Queens Theatre, formerly Queens Theatre in the Park and before that Queens Playhouse, is an American professional theatre, located in Flushing Meadows–Corona Park, Queens, New York City, New York. Artistic and Executive Directors have included Joseph S. Kutrzeba, founder and producer; Robert Moss, Sue Lawless, Jeffrey Rosenstock and Ray Cullom, formerly Managing Director of Long Wharf Theatre in New Haven, CT, and currently, Taryn Sacramone, former Executive Director of Astoria Performing Arts Center.

History

Adapted from the former Theaterama at the 1964 New York World's Fair, the theater was part of Philip Johnson's then $6 million construction project that also included observation towers and an open-air pavilion called the "Tent of Tomorrow." The theater was originally decorated with the artwork of Andy Warhol and Robert Indiana. The site had also hosted the 1939 New York World's Fair.

The theater is next to the Unisphere at Flushing Meadows–Corona Park, an area that also includes Citi Field, the Queens Museum of Art, and the USTA Billie Jean King National Tennis Center.

Johnson and Richard Foster designed the original theater. The audience stood and viewed a travelog of New York State projected on screens lining the inside of the circular room. The showing of a cycloramic (360 degrees) film about New York State was a tribute to the world fair's host city.

The surround cinema was converted into a multipurpose "legitimate" theater in the 1970s, requiring the addition of a stage, public restrooms, lobby, dressing rooms, and stage house.

1972–1975
The Queens Playhouse, as it was called upon opening in 1972, was founded by Joseph S. Kutrzeba. In 1965, it was originally in a lumberyard in Bayside, Queens, and was the first nonprofit professional resident theater in Queens. In 1972, the theatre became live entertainment from previously being a movie theatre.  Their first production in the new theater was George Bernard Shaw's Pygmalion.  The theatre suffered financial setbacks in 1974, Kutrzeba blaming a lack of support by the New York State Council on the Arts and the Queens Cultural Association. In November 1974, Kutrzeba left Queens Theatre to pursue a career as a Broadway producer with The Lieutenant, a musical based on the trials resulting from the Mỹ Lai Massacre.  The production had started at the Queens Playhouse before it moved to Broadway where it was nominated for a Tony Award for Best Musical but closed after a short run.

1985–93 conversion
The circular theater closed in 1985. A $4 million project converted it into a 476-seat community theater, designed by architect Alfredo De Vido, opened in 1993. The conversion was a "wonderful success" according to Queens Borough President Claire Shulman, who said she was an attendee at the 1939 World's Fair (held at the same site) as a little girl.
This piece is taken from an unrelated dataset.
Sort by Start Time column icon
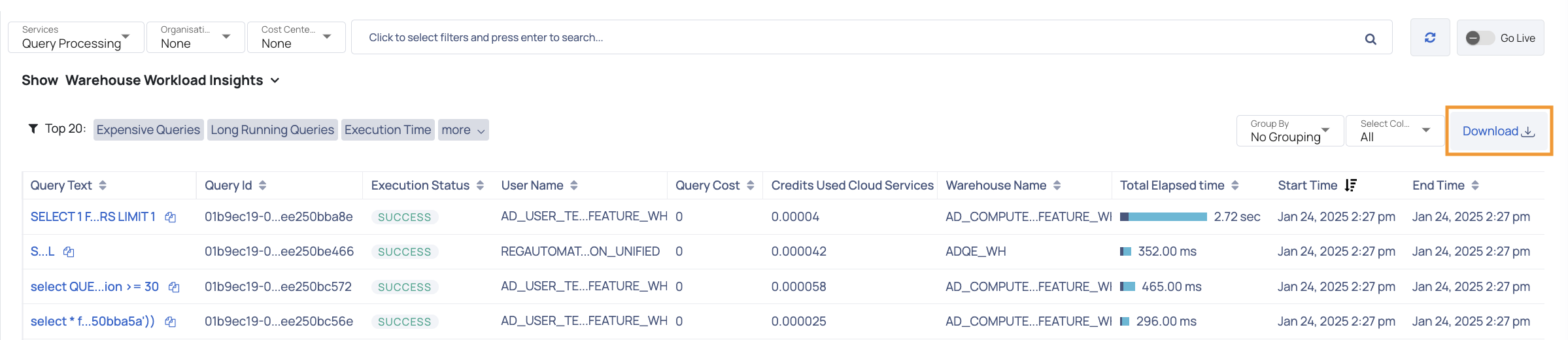The width and height of the screenshot is (1568, 340). tap(1351, 186)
It became known as the Queens Theatre in the Park. The theater is now used for cabaret, concerts, Broadway revivals, new productions, and film festivals. The playhouse hosts various drama, dance, music, performance art, troupe, and comedy performances as well as children’s events. The theater has been a venue for the Independent Film Showcase and is intended to meet the various interests of the diverse population of Queens.  The work completed in 1993 improved acoustics and added a public elevator, additional lighting and rigging, "front-of-house catwalks", and reworked the facades. The original dome was strengthened and a second roof added, abating noise from nearby LaGuardia Airport. A 100-seat "flexible studio theater" was also added in the downstairs "for more experimental fare".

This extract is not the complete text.